EXERCISE: Print, in exact form, the lines below from the one containing "Instruction: Click the magnifying" through the one containing "Task: Select the VIP指标 option", and omit all others.

(Excerpts from a dataset)
=== Section Start ===

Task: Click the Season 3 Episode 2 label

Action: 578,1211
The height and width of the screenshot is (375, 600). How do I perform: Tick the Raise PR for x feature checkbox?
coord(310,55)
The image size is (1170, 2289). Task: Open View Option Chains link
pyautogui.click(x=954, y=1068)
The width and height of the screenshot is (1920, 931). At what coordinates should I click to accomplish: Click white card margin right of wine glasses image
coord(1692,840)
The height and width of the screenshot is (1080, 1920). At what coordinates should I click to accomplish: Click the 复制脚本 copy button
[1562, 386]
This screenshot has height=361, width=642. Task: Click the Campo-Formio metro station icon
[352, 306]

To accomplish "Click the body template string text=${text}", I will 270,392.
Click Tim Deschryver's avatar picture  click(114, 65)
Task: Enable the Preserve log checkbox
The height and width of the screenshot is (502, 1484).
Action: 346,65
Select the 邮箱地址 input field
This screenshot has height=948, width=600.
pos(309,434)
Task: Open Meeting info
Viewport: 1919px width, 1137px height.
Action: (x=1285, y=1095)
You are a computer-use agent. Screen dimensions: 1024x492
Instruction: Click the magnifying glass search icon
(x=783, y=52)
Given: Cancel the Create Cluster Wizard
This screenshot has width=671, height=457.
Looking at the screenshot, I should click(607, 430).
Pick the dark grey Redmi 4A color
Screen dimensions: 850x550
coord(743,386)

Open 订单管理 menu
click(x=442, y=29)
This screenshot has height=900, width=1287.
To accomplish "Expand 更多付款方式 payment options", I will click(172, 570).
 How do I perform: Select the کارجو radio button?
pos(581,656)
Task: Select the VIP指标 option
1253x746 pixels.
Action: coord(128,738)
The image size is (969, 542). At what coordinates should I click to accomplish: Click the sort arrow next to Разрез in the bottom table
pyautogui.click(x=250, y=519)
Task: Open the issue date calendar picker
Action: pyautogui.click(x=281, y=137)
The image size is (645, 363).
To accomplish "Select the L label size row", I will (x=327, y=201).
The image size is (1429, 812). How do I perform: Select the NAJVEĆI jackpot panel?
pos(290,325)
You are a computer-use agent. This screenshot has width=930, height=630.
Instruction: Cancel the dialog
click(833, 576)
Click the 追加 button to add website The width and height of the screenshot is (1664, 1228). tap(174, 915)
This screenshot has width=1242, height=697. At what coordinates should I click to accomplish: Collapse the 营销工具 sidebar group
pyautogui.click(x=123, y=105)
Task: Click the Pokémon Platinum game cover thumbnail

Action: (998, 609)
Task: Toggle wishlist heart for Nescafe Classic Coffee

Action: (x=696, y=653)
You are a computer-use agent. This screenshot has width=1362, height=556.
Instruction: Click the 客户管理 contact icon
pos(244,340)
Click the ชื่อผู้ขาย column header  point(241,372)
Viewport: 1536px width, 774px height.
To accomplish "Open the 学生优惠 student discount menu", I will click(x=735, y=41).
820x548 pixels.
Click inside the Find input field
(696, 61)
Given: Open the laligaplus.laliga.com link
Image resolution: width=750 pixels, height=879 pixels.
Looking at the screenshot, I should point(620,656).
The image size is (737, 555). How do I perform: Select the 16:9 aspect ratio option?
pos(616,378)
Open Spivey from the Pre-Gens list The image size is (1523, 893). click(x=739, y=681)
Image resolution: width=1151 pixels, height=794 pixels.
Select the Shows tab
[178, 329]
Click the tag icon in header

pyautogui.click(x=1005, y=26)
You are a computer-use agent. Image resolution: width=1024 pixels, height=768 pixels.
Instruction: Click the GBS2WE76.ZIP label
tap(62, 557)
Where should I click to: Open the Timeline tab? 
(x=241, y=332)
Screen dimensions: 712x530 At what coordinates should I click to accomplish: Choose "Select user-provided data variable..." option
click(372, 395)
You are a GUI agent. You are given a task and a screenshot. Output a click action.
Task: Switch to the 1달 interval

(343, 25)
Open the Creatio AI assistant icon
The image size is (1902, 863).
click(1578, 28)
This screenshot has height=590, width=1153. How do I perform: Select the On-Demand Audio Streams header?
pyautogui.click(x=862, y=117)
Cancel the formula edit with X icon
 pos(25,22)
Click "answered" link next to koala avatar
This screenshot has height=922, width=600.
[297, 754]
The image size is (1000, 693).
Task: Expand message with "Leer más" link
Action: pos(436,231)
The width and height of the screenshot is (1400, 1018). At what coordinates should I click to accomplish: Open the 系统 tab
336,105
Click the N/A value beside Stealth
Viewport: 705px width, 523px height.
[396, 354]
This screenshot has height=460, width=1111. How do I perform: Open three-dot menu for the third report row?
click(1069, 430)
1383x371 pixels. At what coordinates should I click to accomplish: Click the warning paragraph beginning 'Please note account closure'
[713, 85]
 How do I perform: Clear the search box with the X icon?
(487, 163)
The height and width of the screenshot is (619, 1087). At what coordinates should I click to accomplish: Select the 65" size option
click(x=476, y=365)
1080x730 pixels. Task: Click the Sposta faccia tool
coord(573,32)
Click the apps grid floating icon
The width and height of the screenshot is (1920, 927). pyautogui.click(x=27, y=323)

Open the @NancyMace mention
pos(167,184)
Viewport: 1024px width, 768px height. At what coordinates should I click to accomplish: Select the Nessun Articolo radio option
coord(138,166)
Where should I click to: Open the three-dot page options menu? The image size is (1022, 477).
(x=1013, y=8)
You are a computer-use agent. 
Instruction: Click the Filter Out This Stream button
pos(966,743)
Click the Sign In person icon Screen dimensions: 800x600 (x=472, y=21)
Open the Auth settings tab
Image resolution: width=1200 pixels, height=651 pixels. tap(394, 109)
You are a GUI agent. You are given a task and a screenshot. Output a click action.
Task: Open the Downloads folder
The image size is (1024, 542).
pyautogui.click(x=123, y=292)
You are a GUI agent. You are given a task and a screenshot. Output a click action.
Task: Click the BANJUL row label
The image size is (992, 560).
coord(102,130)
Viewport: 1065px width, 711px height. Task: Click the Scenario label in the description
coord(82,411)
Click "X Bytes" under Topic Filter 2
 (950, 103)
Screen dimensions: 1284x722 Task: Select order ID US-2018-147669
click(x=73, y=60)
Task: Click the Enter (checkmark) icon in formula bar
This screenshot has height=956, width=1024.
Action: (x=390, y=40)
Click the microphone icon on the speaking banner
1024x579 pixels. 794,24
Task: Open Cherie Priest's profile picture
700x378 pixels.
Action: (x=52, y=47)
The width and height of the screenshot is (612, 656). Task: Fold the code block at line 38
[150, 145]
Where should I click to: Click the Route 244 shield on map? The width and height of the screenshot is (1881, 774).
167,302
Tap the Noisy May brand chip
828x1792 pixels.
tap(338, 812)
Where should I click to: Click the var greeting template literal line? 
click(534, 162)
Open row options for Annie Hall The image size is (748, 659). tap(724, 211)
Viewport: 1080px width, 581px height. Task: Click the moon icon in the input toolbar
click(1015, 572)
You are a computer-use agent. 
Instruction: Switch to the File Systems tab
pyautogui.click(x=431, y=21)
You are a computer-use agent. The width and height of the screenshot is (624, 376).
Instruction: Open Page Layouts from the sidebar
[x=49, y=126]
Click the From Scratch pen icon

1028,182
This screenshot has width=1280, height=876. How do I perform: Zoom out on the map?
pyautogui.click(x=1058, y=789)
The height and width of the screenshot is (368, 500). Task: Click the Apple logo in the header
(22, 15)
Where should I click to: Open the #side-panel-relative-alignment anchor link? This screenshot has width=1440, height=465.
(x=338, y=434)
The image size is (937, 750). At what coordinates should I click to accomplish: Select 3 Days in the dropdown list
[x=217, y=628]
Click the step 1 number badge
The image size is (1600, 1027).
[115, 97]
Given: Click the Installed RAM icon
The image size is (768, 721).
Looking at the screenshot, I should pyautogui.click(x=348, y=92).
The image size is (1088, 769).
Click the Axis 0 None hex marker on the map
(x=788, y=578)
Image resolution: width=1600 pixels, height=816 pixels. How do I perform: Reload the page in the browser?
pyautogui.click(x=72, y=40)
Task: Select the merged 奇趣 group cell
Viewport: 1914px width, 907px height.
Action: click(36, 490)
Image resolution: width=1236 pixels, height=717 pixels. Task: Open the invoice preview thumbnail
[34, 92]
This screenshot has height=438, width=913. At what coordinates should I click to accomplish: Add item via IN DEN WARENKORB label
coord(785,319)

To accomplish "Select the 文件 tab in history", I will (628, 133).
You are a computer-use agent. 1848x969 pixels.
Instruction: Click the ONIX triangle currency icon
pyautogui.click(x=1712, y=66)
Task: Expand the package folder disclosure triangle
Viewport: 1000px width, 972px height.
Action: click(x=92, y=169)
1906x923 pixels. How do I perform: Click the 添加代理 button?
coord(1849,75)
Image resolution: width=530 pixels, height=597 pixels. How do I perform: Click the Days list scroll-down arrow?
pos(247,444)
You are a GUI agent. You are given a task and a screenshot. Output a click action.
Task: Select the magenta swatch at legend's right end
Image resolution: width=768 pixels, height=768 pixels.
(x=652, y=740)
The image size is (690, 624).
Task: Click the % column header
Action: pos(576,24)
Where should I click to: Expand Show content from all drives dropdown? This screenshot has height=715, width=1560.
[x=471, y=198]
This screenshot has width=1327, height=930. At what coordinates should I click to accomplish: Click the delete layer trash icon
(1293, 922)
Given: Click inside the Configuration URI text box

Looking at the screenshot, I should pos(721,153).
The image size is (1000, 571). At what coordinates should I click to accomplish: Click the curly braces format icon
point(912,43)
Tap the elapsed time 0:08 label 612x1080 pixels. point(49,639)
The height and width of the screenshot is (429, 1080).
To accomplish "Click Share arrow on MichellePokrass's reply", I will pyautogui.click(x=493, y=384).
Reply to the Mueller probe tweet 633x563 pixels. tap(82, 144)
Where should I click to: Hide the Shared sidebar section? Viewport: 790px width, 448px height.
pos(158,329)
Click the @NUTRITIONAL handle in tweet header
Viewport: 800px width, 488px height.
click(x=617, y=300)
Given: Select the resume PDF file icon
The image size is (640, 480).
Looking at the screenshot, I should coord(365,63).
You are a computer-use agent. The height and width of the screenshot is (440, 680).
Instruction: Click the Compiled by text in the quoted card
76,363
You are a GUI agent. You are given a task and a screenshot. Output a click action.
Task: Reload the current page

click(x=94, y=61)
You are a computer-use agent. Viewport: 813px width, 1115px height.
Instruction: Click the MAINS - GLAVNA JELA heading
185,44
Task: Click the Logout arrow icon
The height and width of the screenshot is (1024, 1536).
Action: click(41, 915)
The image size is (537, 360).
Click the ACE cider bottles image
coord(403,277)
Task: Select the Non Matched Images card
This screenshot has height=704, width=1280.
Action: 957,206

=== Section End ===

ANSWER TO THE EXERCISE:
Instruction: Click the magnifying glass search icon
(x=783, y=52)
Given: Cancel the Create Cluster Wizard
This screenshot has width=671, height=457.
Looking at the screenshot, I should click(607, 430).
Pick the dark grey Redmi 4A color
Screen dimensions: 850x550
coord(743,386)

Open 订单管理 menu
click(x=442, y=29)
This screenshot has height=900, width=1287.
To accomplish "Expand 更多付款方式 payment options", I will click(172, 570).
 How do I perform: Select the کارجو radio button?
pos(581,656)
Task: Select the VIP指标 option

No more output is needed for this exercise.